Start of Data to process

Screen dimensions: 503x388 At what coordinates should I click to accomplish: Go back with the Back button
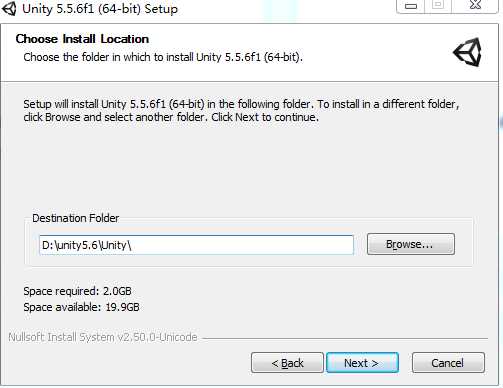pos(287,363)
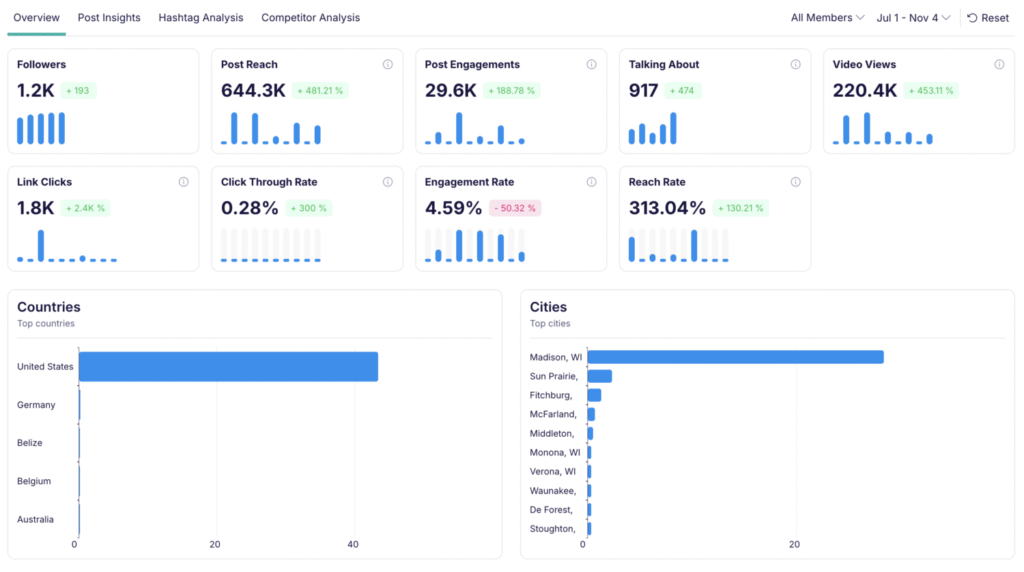This screenshot has width=1024, height=572.
Task: Click the info icon on Reach Rate card
Action: (795, 183)
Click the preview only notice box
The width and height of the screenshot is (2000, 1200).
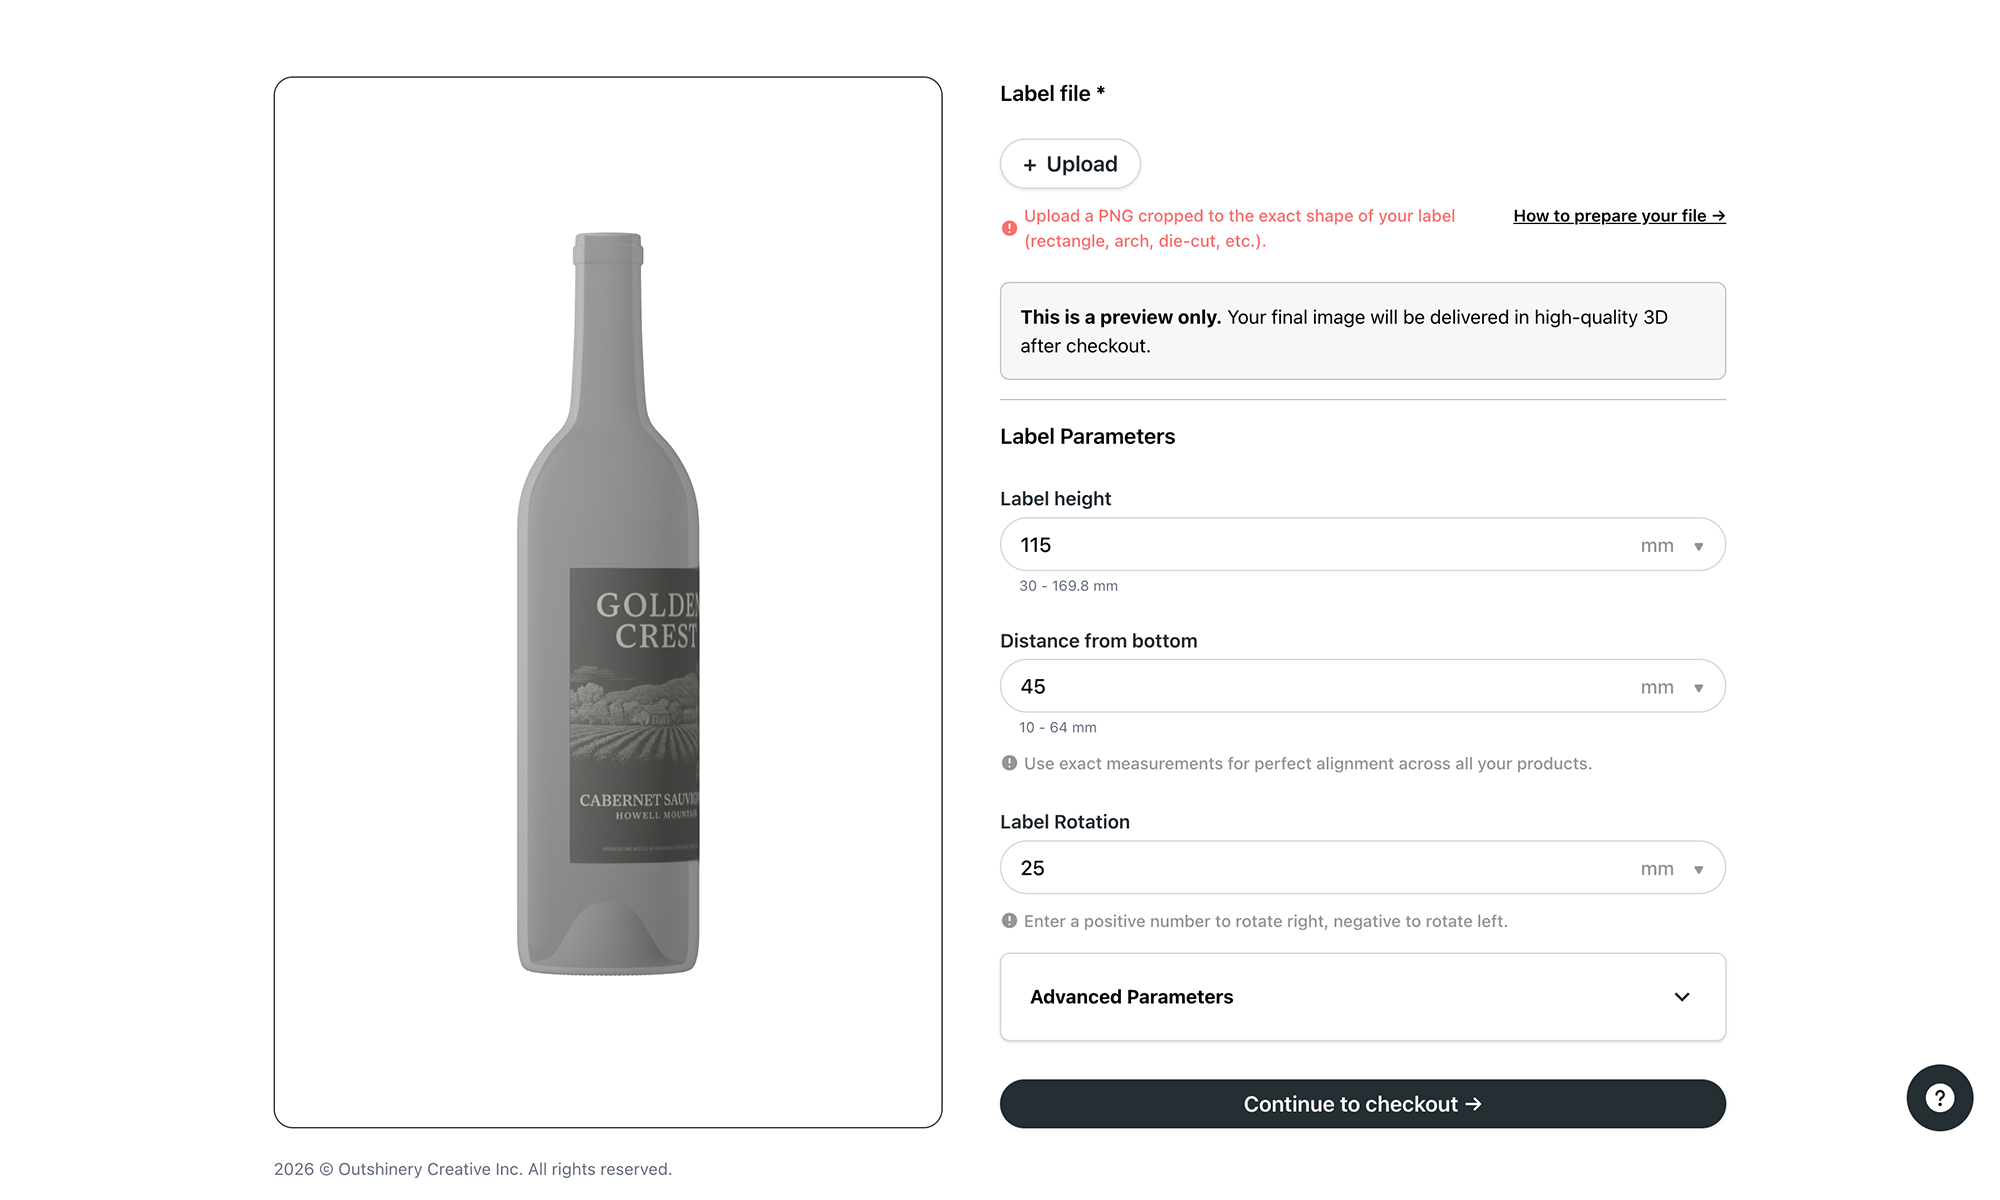[x=1362, y=331]
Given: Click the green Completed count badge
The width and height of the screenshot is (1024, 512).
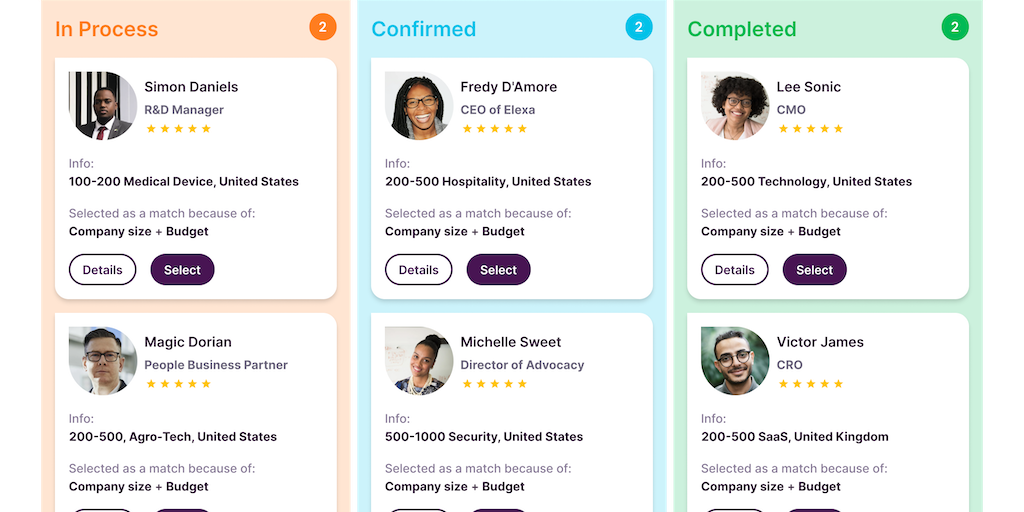Looking at the screenshot, I should click(955, 27).
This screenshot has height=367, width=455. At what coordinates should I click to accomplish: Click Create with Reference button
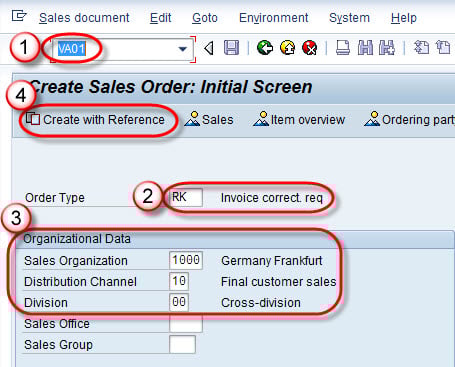tap(95, 120)
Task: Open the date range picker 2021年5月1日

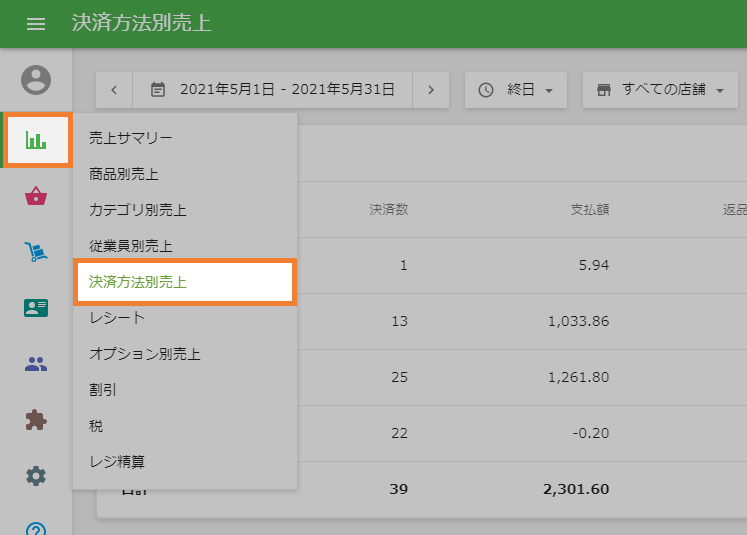Action: click(x=273, y=90)
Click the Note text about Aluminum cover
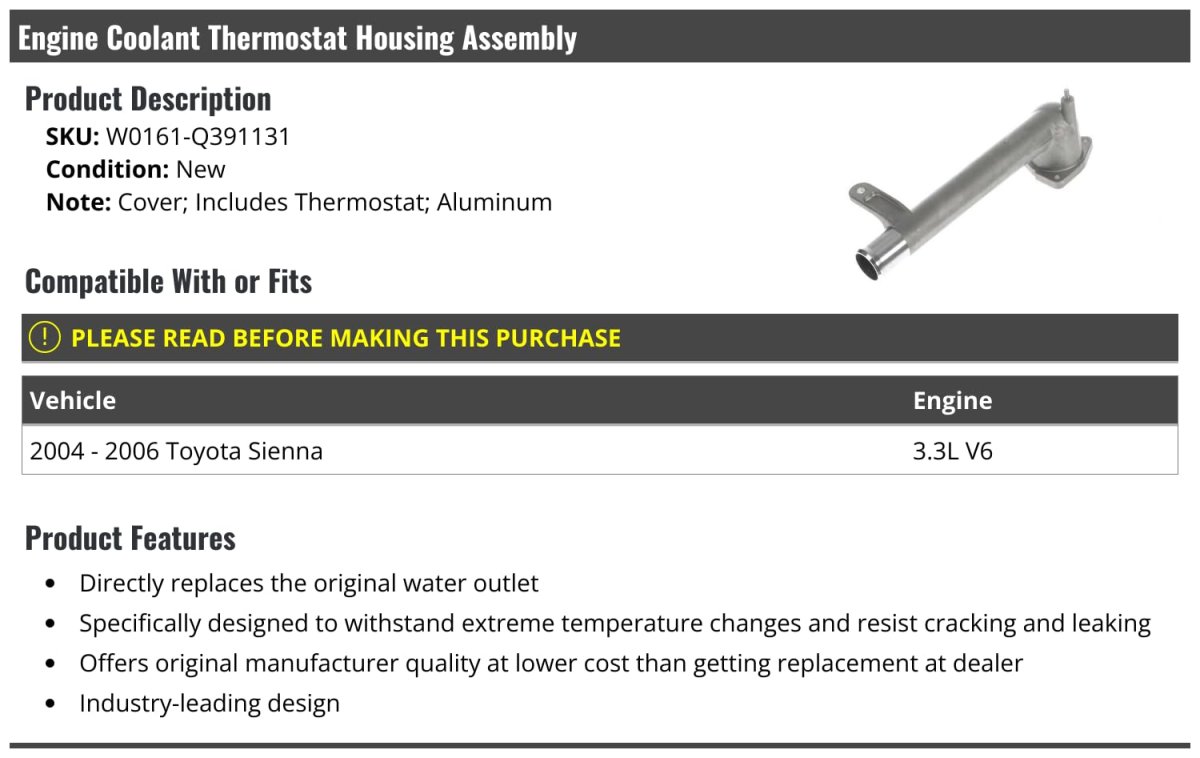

End of Data to process

What to do ->
From the line containing "This screenshot has height=367, width=455." down to the end of the data above, reproduce each line exactly; no pictures.

Answer ->
This screenshot has height=367, width=455. At what coordinates should I click to accomplish: Click Create with Reference button
tap(95, 120)
Task: Open the date range picker 2021年5月1日

Action: click(x=273, y=90)
Click the Note text about Aluminum cover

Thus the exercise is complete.